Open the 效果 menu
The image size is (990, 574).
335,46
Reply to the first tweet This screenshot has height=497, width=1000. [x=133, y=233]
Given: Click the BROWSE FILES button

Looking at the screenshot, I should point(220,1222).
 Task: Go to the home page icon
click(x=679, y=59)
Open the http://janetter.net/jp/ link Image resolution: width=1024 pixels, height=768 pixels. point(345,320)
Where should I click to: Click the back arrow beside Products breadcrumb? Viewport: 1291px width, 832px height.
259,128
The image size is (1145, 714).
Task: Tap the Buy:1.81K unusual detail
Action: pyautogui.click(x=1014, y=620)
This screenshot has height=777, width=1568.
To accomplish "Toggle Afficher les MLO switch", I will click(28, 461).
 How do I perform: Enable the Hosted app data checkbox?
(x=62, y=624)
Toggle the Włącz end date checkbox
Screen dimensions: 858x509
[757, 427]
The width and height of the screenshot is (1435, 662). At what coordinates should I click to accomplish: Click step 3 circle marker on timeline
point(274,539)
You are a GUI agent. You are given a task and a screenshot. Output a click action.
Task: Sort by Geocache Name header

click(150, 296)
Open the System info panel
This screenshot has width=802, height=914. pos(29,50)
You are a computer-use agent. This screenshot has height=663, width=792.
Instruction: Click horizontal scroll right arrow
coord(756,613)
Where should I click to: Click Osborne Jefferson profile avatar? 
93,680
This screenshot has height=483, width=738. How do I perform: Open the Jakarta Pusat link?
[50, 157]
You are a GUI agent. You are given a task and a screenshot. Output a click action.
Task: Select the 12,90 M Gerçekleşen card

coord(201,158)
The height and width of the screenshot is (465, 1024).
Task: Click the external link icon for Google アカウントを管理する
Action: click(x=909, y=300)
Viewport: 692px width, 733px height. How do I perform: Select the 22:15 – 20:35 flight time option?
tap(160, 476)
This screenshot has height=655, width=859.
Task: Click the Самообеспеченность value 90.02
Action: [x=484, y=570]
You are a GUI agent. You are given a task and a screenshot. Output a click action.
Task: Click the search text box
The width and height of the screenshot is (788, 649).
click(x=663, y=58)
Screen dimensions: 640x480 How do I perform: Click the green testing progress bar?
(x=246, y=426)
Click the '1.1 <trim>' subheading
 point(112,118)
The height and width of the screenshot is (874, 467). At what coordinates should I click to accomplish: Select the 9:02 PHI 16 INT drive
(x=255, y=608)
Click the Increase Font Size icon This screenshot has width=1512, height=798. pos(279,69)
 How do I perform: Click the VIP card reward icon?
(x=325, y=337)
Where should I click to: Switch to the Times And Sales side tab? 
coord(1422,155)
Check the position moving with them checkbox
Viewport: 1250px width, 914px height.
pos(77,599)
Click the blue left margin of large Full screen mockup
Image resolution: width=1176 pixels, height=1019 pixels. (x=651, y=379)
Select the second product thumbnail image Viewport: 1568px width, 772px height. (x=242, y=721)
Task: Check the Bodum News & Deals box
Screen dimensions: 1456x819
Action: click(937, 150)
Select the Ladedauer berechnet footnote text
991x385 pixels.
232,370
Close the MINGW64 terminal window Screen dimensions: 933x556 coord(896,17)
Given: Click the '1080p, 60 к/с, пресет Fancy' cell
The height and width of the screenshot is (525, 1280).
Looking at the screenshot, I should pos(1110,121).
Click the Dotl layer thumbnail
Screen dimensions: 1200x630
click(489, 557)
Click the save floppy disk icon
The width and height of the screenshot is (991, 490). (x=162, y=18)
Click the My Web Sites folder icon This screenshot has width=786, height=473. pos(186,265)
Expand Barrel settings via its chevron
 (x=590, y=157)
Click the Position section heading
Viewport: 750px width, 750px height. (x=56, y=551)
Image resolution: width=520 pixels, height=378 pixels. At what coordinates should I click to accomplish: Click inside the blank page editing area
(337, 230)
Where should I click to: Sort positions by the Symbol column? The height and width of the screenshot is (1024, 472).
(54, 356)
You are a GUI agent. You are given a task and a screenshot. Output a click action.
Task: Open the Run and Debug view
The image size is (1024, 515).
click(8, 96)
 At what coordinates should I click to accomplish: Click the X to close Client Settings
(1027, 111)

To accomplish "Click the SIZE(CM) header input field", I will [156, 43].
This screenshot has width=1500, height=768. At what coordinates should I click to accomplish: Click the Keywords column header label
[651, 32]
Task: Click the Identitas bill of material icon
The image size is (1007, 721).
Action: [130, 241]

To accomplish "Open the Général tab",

++++++++++

* _Description of the task_:
Wherever the word "will" appears in the entries above, copy that whole line.

* _Solution for this exercise_:
To accomplish "Toggle Afficher les MLO switch", I will click(28, 461).
To accomplish "Click the SIZE(CM) header input field", I will [156, 43].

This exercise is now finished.